Una de las características fundamentales de la insurrección chilena, con sus descargas de violencia y sus outburst de rabia social, es haber efectuado una subversión radical de los significantes—y por tanto, un resquebrajamiento de la ideología neoliberal dominante. Lo que permitía esa ideología neoliberal era, ante todo, una orientación microfascista de los deseos de dignidad material y afectiva hacia la esfera de lo individual. El neoliberalismo puede ser leído, desde luego, como una variación específica en los modos de acumulación capitalista después del agotamiento de la experiencia fordista y keynesiana, como lo que David Harvey llamaba “acumulación por desposesión”—en el fondo: desposesión de derechos básicos y transformación de los servicios sociales en bienes de mercado.
Pero también como una estructura inconsciente, como una reformulación radical del inconsciente capitalista: una en que la elaboración específica del deseo debía pasar por la necesidad de auto-superación, de aceptación pasiva—modo “budista zen” de la explotación—y de acumulación del significante “más universal de todos”, al decir de [Jacques] Lacan, el dinero. El dinero como significante fálico: ¿no ha sido el neoliberalismo el que convirtió el auto y la billetera, el deportivo y el crédito, en investiduras libidinales equivalentes al gran ofertón patriarcal de la virilidad exacerbada? Procedimiento que podemos leer como un caso clínico: la muchacha que deja a su novio millonario porque súbitamente perdió los recursos que movilizaban su amor no es, para la psiquis neoliberal, una simple arpía que nunca amó, que nunca quiso. Se trata más bien de que el amor estaba ubicado libidinalmente en lo que el otro representaba bajo la investidura del dinero. No es que ame el dinero, es que el dinero debe estar encarnado para constituir—investir—un sujeto amable.
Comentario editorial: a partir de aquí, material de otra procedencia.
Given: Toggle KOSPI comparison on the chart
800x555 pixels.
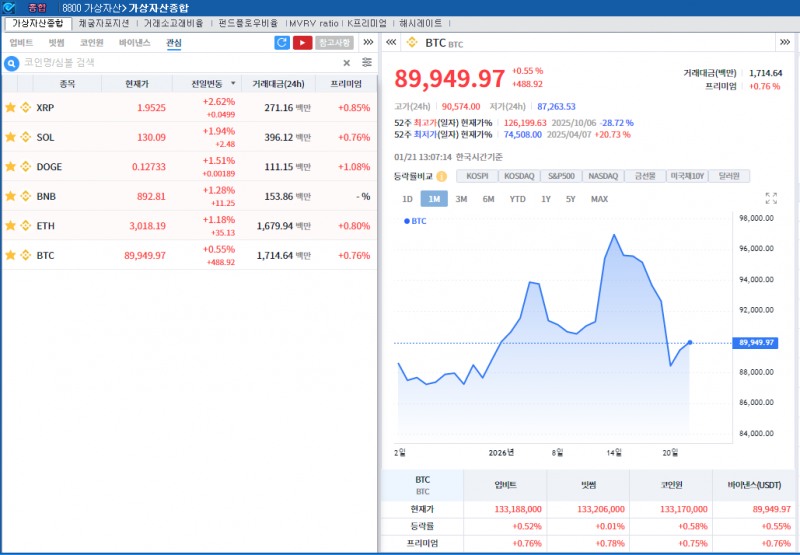Looking at the screenshot, I should [478, 176].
Una de las características que podríamos llamar “superestructurales”—o superegoicas—del inconsciente capitalista en su forma neoliberal es la pulsión centrista. Diremos respecto al término “pulsión” que Freud sabía perfectamente que nunca era asimilable a un deseo consciente, y ni siquiera a algún tipo de energía metafísica. Pulsión es discurso (cf. Pulsión y destinos de pulsión). Esta pulsión centrista estaba reflejada sobre todo en el espíritu de la transición y las consignas del laguismo: “crecer con igualdad”, por ejemplo, era la posibilidad de mantener una política abiertamente neoliberal de superávit fiscal y ajuste al lado de una promesa que, repito, residía únicamente en el fuero privado de los individuos que debían esperar la promesa milenarista del “couching” y otras ideologías new age: el ascenso social, el aburguesamiento, la meritocracia. Pero también el llamado “buenaondismo” configuraba la posibilidad de un encuentro humanista o humanitario entre todas las personas de todas las razas obviando los signos de la violencia social y la lucha de clases, las marcas raciales de la dominación española-criolla y por supuesto, la molesta tradición—cuasimuerta—de lucha de la clase obrera chilena. Un joven, todavía profundamente católico—lo que da cuenta de la dimensión del problema, dicho sea de paso—Louis Althusser (en La internacional de los buenos sentimientos) se preguntaba respecto a los intelectuales bienpensantes y buenaondistas de su época “si no tienen en realidad alguna esperanza oculta, si no sirven a una causa y a un señor que no invocan: unida en un socialismo verbal y moralizador que escamotea los antagonismos sociales, manteniendo bajo concepciones de forma el capitalismo en lo esencial de sus posiciones”. Por ahora, en Chile, nadie está hablando de destruir o acabar con el capitalismo: pero la evitación de los significantes es decidora.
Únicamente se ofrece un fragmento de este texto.